Transcribe nothing but the lines from the one with "Task: Click the 30 MIN timeframe badge" to the end of the entries, both included, keeping each exact and leaving every picture out.
Information START
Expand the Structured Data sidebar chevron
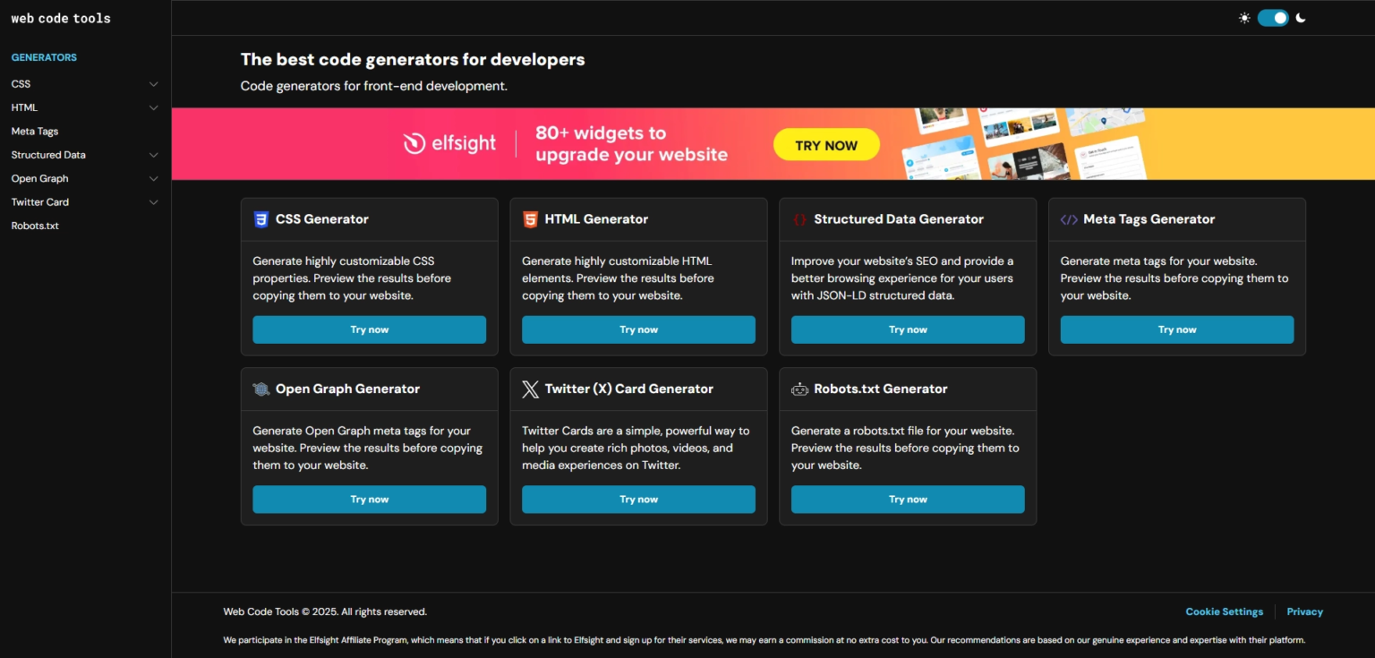 click(x=153, y=155)
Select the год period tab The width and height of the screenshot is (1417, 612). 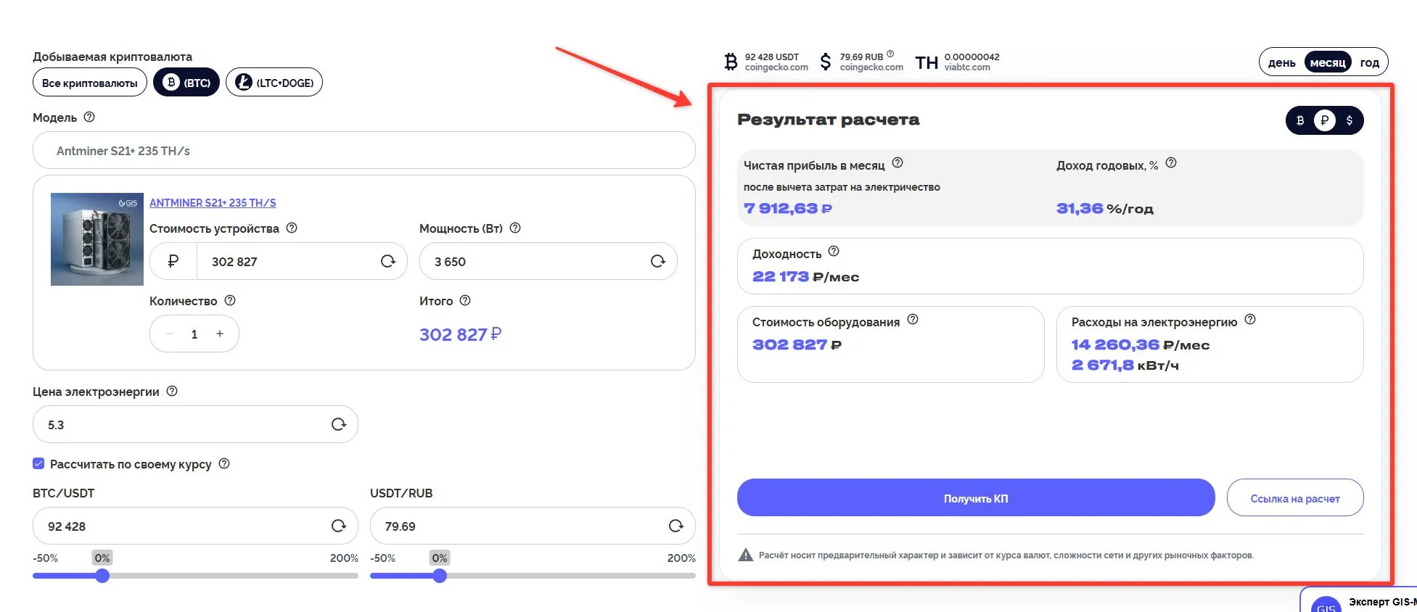tap(1370, 63)
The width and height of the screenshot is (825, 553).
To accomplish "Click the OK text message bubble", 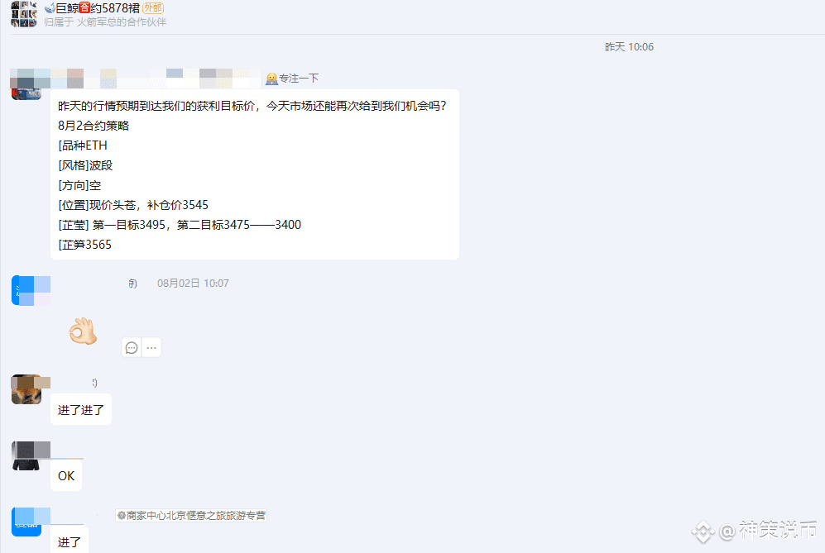I will point(66,476).
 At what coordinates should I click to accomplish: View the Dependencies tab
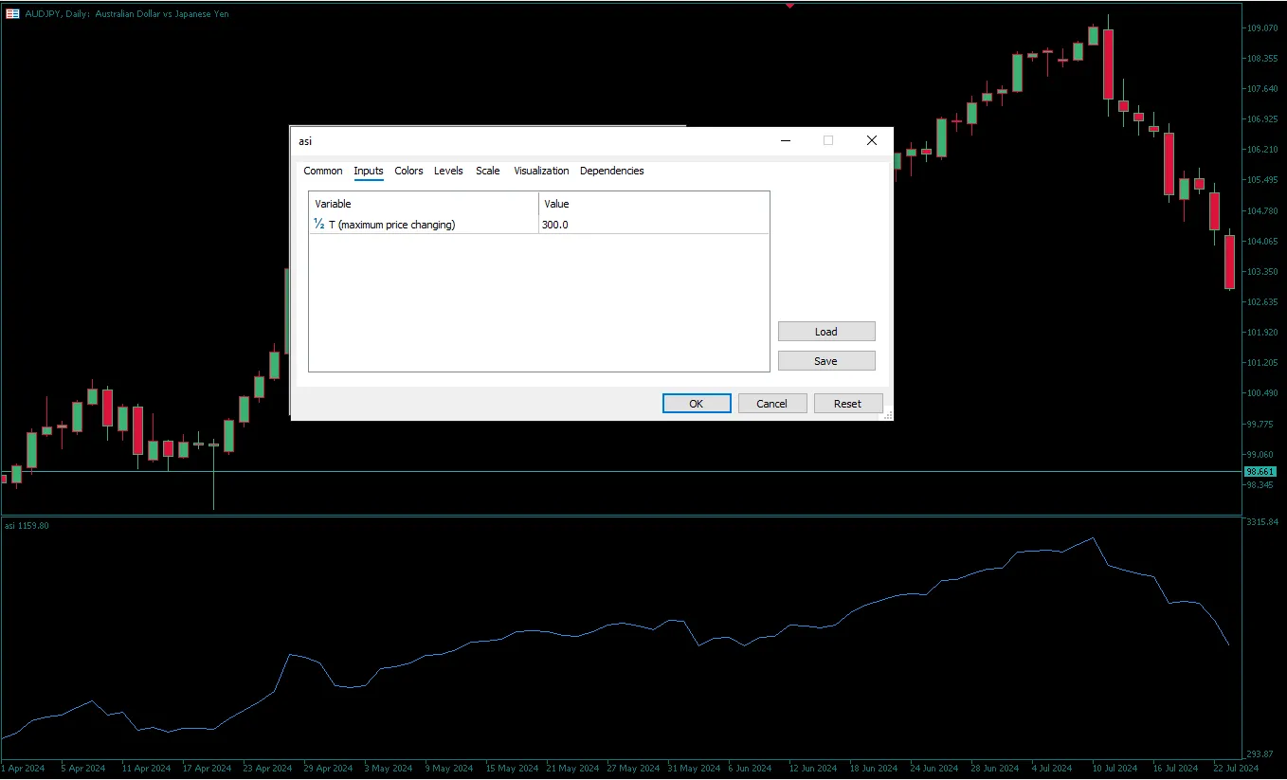coord(611,171)
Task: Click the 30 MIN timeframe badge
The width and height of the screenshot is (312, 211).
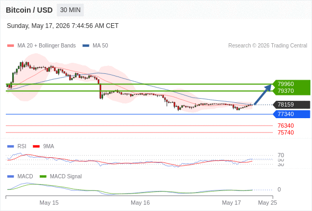Action: [x=70, y=10]
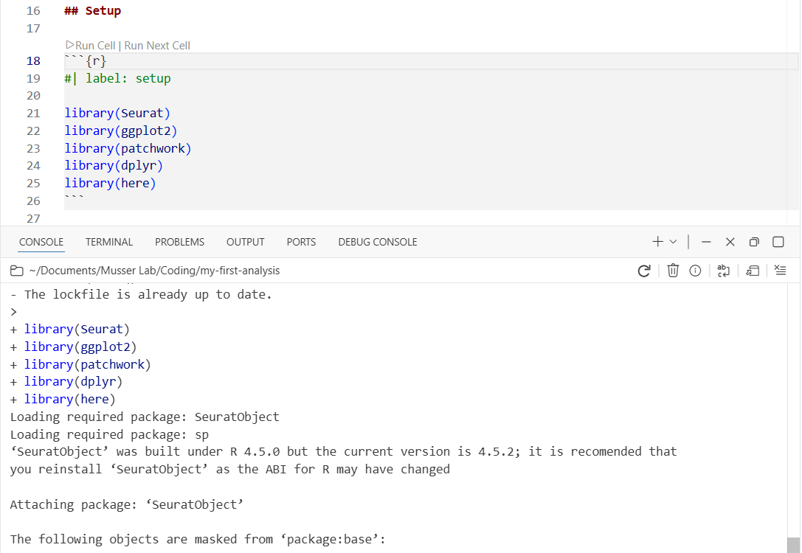802x553 pixels.
Task: Start a new console with the plus icon
Action: pyautogui.click(x=657, y=242)
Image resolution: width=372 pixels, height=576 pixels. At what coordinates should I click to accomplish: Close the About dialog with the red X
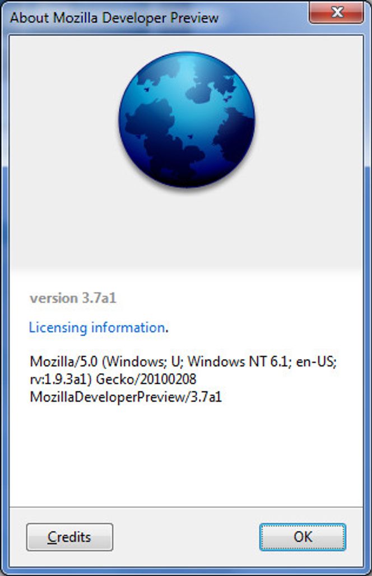click(337, 13)
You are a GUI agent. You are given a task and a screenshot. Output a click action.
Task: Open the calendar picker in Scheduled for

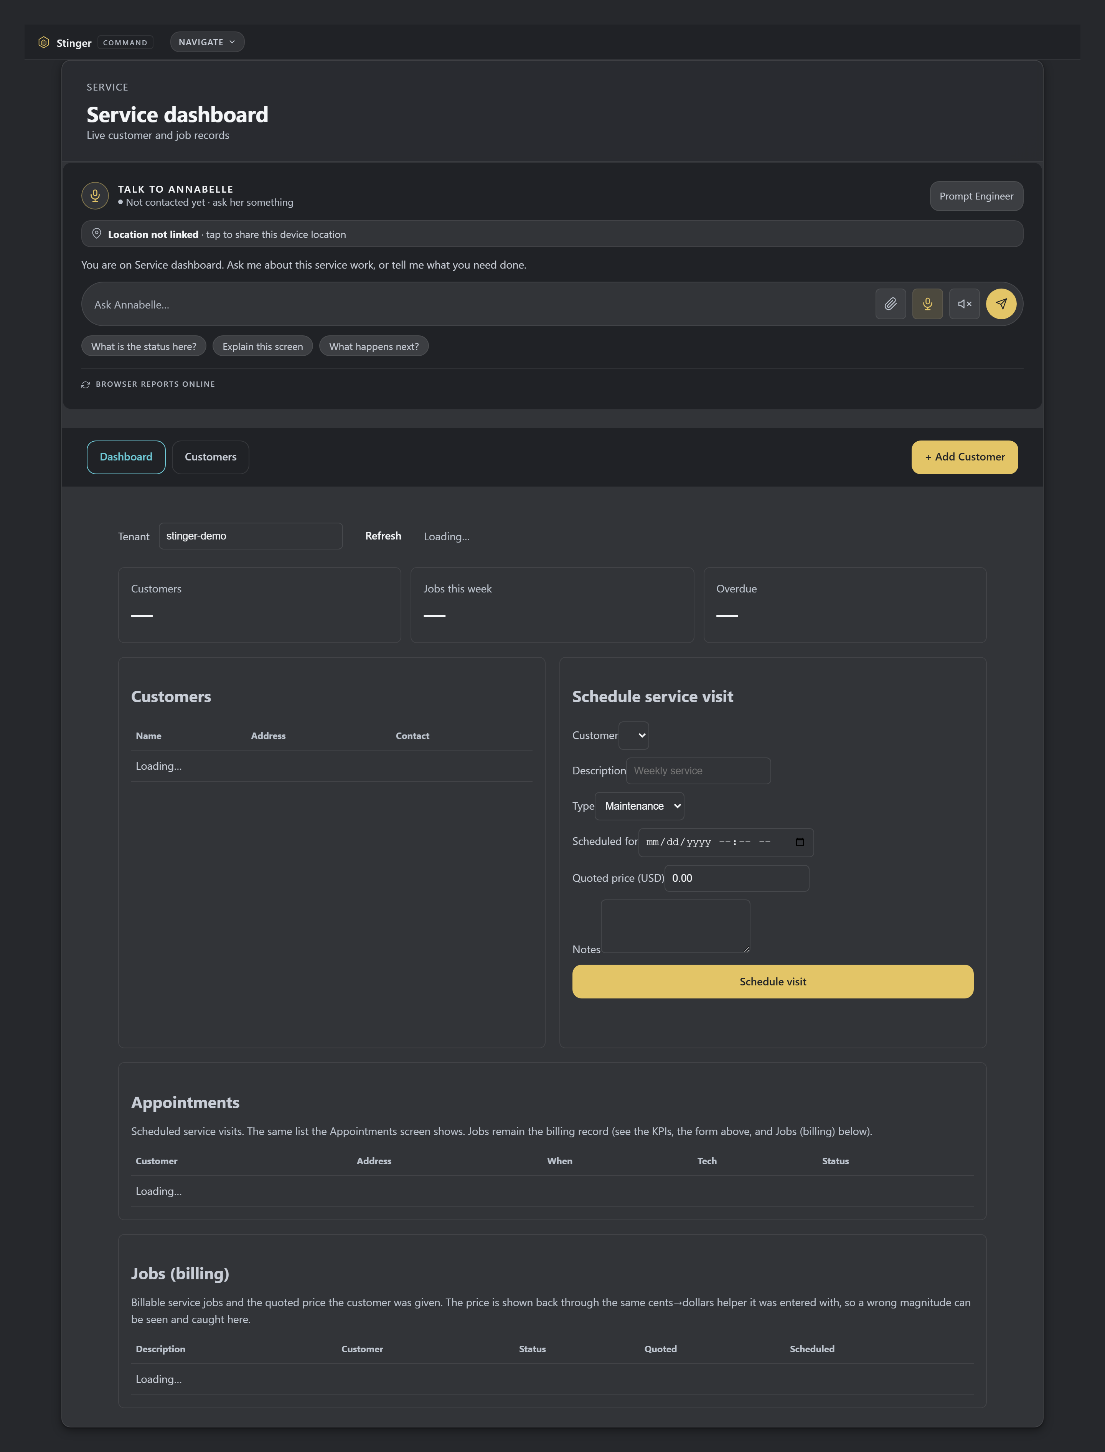coord(800,842)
Information END
▶ _Task result_:
Task: Click the 30 MIN timeframe badge
The width and height of the screenshot is (312, 211).
Action: [x=70, y=10]
802x553 pixels.
Task: Start a new console with the plus icon
Action: pyautogui.click(x=657, y=242)
Image resolution: width=372 pixels, height=576 pixels. At what coordinates should I click to accomplish: Close the About dialog with the red X
click(337, 13)
You are a GUI agent. You are given a task and a screenshot. Output a click action.
Task: Open the calendar picker in Scheduled for

coord(800,842)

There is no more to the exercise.